Quoted passage:
......
Lymph Node Gross Tumor Volume Detection in Oncology Imaging via Relationship Learning Using Graph Neural Network

Abstract

Determining the spread of lymph node gross tumor volume (GTVLN) is essential in defining the respective resection or irradiating regions for the downstream workflows of surgical resection and radiotherapy for many cancers. Different from the more common enlarged lymph node (LN), GTVLN also includes smaller ones if associated with high positron emission tomography signals and/or any metastasis signs in CT. This is a daunting task. In this work, we propose a unified LN appearance and inter-LN relationship learning framework to detect the true GTVLN. This is motivated by the prior clinical knowledge that LNs form a connected lymphatic system, and the spread of cancer cells among LNs often follows certain pathways. Specifically, we first utilize a 3D convolutional neural network with ROI-pooling to extract the GTVLN’s instance-wise appearance features. Next, we introduce a graph neural network to further model the inter-LN relationships where the global LN-tumor spatial priors are included in the learning process. This leads to an end-to-end trainable network to detect by classifying GTVLN. We operate our model on a set of GTVLN candidates generated by a preliminary 1st-stage method, which has a sensitivity of > 85 % at the cost of high false positive (FP) (> 15 FPs per patient). We validate our approach on a radiotherapy dataset with 142 paired PET/RTCT scans containing the chest and upper abdominal body parts. The proposed method significantly improves over the state-of-the-art (SOTA) LN classification method by 5.5 % and 13.1 % in F1 score and the averaged sensitivity value at 2, 3, 4, 6 FPs per patient, respectively.
......
Supplied information:
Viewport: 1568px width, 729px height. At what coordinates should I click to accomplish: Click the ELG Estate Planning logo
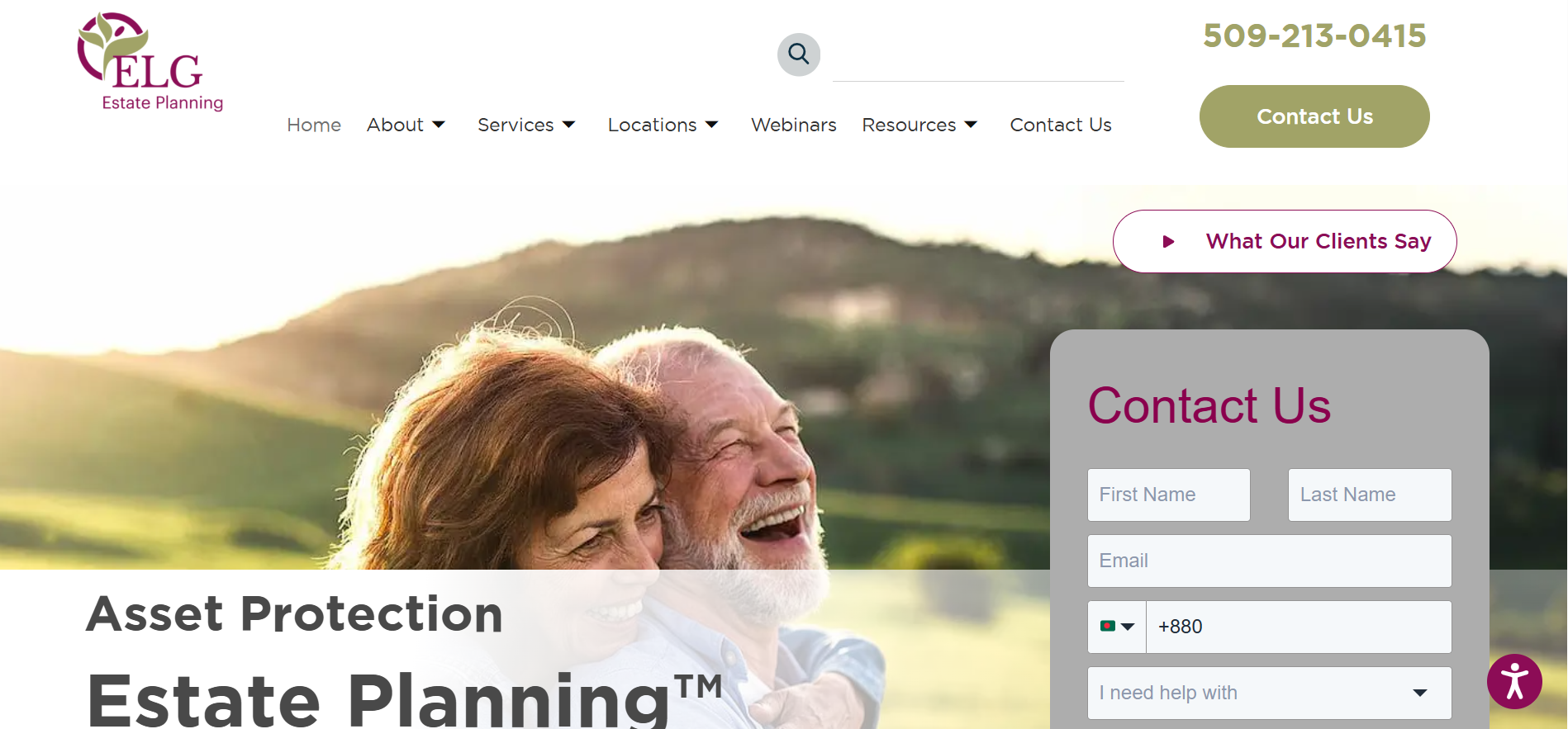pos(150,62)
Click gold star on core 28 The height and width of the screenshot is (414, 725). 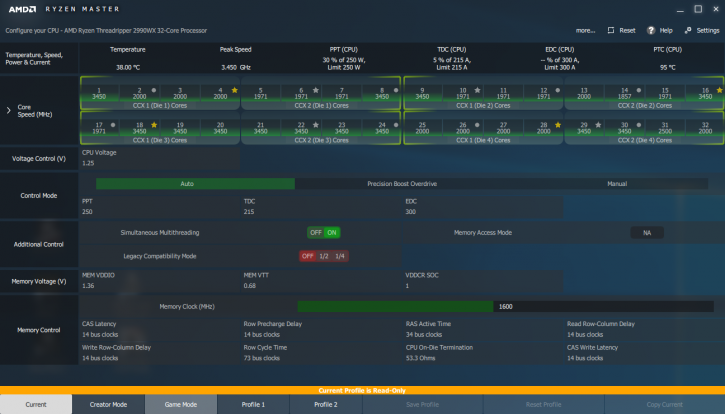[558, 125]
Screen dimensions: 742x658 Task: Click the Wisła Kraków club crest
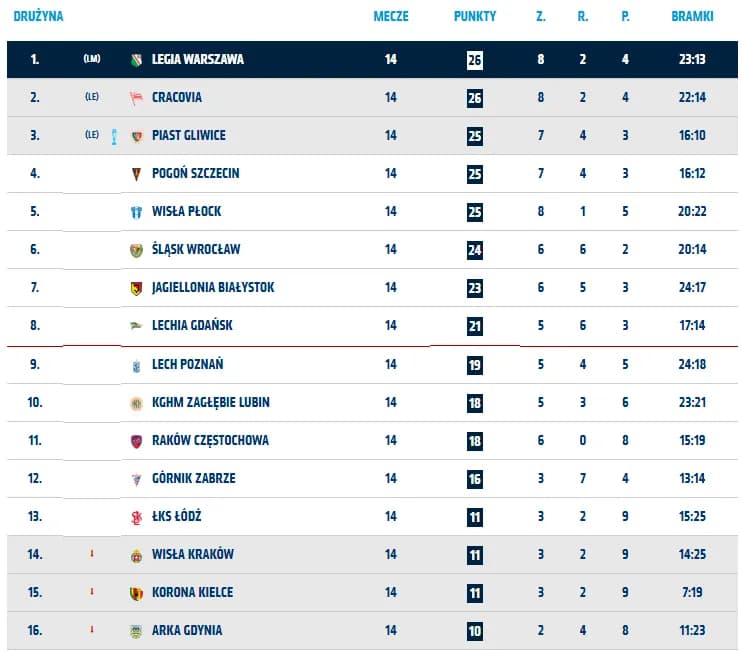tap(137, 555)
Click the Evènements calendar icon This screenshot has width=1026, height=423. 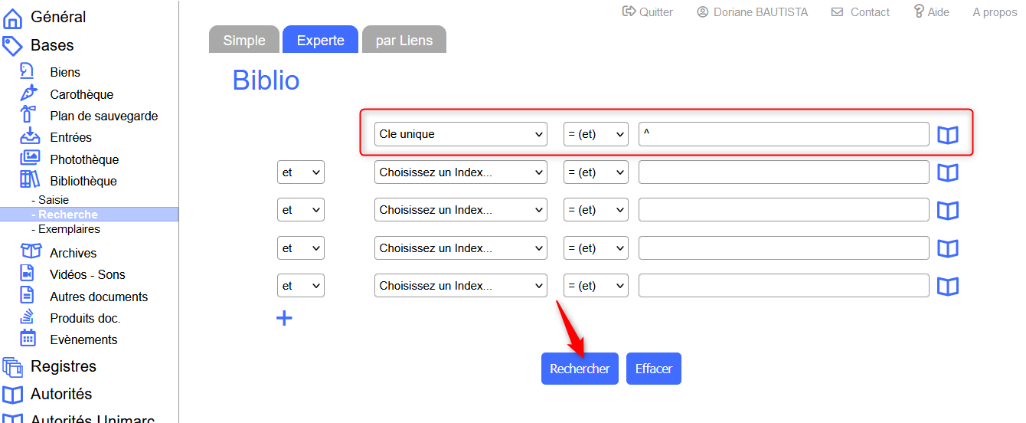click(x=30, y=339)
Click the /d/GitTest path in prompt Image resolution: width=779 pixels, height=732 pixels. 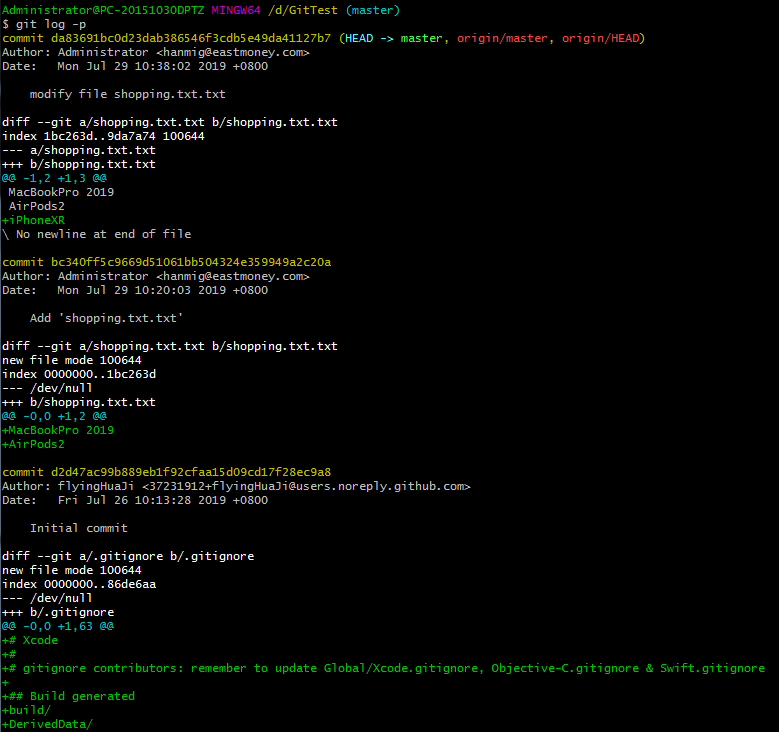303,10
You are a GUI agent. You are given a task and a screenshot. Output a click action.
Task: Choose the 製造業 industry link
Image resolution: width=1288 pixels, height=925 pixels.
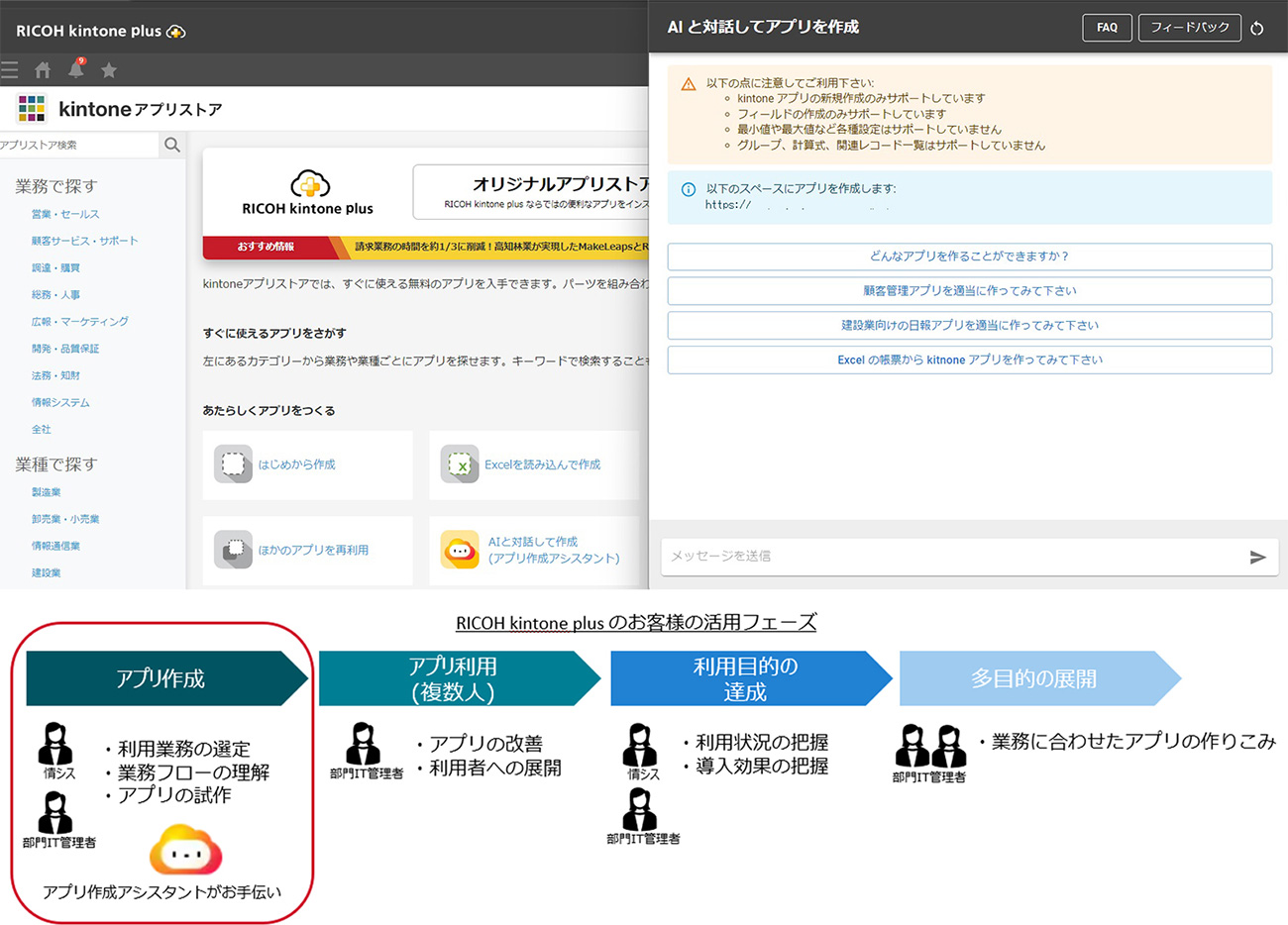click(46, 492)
......
Try it:
Please answer from the abstract: how many paired PET/RTCT scans make up the radiotherapy dataset used for validation?

Expected answer:
142 paired PET/RTCT scans.